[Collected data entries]
((
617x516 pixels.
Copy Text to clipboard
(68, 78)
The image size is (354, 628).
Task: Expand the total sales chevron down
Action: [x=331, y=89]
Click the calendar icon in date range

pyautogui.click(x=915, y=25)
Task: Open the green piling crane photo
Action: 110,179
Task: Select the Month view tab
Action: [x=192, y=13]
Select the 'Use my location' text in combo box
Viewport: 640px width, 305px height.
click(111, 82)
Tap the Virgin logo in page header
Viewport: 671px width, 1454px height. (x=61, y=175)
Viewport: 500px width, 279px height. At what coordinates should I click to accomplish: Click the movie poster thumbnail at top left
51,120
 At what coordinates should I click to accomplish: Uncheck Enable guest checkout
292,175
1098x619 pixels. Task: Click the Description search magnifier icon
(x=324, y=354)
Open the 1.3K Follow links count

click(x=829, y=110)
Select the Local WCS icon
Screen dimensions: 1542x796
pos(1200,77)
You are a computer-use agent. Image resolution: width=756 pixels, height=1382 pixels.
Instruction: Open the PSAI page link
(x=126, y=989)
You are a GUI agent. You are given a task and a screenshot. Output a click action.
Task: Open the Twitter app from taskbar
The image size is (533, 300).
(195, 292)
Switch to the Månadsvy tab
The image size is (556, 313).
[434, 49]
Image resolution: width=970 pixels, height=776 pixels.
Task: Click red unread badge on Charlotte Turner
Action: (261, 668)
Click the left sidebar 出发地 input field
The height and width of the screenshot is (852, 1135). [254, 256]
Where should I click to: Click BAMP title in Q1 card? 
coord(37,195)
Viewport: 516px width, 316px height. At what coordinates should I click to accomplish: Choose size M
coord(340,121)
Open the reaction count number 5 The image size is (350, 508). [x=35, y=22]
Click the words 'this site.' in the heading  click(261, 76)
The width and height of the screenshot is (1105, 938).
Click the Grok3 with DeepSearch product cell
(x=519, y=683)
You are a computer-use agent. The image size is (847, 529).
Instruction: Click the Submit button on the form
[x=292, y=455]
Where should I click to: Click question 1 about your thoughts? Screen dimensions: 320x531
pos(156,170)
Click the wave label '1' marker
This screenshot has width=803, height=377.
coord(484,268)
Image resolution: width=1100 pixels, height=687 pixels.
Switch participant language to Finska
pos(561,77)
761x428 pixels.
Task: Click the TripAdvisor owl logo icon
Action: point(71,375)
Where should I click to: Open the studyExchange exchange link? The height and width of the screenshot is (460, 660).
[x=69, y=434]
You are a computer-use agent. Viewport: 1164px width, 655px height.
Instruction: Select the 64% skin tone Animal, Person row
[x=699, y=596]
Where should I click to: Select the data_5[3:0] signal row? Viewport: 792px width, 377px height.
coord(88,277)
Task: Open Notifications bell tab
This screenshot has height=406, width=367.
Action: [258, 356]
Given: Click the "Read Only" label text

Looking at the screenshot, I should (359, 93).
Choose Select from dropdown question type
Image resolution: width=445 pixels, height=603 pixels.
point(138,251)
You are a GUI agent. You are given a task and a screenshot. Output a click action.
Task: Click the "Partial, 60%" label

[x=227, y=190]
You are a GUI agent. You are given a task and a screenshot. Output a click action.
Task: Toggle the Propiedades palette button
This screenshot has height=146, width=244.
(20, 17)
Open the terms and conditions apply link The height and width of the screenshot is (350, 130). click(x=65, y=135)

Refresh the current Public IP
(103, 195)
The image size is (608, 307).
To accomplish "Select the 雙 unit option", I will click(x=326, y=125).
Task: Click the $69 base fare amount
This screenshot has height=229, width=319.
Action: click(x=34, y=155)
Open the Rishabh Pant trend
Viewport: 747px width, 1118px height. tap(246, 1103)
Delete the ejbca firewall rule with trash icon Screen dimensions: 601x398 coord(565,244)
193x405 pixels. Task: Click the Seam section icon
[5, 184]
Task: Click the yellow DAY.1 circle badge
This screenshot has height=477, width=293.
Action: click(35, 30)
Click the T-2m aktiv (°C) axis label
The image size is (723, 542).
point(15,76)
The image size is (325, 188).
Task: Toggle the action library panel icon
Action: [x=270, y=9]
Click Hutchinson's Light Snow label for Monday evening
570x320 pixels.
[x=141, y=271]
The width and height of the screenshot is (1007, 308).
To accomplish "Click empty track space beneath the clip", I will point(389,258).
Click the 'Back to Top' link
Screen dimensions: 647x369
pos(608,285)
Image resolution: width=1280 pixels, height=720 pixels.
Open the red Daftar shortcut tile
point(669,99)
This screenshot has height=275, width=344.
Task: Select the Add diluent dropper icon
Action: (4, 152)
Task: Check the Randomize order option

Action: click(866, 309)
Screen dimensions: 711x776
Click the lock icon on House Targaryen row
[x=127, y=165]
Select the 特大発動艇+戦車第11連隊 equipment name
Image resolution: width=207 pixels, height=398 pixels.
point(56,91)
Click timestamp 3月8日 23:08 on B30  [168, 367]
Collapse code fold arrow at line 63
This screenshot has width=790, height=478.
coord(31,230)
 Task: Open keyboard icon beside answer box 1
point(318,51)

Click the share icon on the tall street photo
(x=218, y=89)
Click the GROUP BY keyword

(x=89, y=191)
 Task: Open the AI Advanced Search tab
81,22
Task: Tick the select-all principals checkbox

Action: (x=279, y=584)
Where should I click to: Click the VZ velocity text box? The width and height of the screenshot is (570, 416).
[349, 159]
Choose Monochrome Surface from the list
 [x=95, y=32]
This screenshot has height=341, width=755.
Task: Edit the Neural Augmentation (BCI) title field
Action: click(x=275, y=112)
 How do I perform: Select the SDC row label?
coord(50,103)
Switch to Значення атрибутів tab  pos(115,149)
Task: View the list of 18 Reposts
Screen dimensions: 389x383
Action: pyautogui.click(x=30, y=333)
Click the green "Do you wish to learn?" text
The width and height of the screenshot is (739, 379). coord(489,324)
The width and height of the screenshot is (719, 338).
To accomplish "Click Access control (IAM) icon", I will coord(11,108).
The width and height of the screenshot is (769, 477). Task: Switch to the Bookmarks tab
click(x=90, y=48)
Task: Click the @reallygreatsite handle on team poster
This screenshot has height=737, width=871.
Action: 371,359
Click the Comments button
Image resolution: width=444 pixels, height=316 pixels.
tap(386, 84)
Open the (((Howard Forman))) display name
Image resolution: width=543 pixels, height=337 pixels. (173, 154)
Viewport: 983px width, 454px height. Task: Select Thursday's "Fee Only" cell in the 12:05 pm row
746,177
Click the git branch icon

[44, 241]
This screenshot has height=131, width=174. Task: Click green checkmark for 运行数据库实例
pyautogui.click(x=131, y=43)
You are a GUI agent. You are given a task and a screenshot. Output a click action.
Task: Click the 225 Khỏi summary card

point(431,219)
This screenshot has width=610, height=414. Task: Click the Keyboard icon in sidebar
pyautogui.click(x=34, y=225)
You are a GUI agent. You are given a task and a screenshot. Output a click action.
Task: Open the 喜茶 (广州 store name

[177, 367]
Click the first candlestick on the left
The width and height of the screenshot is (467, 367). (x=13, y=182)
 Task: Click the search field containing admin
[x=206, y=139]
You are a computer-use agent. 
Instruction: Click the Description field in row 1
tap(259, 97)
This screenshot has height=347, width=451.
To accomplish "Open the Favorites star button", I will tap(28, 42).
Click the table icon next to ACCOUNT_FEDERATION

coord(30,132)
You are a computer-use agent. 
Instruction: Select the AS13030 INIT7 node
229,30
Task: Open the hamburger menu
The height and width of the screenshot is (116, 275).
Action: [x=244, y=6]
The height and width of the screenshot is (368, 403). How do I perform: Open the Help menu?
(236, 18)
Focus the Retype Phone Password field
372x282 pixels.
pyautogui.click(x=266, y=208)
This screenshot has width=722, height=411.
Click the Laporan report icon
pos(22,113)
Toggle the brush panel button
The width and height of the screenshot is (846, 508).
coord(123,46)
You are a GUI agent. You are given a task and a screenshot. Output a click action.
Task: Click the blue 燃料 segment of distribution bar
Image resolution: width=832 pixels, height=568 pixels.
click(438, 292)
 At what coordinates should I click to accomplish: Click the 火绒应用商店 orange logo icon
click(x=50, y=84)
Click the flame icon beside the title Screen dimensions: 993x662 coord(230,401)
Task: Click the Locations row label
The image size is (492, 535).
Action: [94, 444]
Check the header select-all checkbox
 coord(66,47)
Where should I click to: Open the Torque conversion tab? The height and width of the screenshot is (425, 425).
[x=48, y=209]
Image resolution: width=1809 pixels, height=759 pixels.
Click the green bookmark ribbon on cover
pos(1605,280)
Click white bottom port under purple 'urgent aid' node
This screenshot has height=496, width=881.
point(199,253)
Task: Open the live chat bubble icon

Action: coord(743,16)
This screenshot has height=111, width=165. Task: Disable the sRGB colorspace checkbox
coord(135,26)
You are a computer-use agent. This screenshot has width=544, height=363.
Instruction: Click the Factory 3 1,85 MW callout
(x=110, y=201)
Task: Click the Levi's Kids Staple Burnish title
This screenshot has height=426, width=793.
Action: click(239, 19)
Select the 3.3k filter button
))
### TASK PROMPT
Reproduce the lines from the one with "This screenshot has height=426, width=793." to the end of the data exactly, leaving out every earlier line.

### ANSWER BOX
This screenshot has height=426, width=793.
Action: click(239, 19)
Select the 3.3k filter button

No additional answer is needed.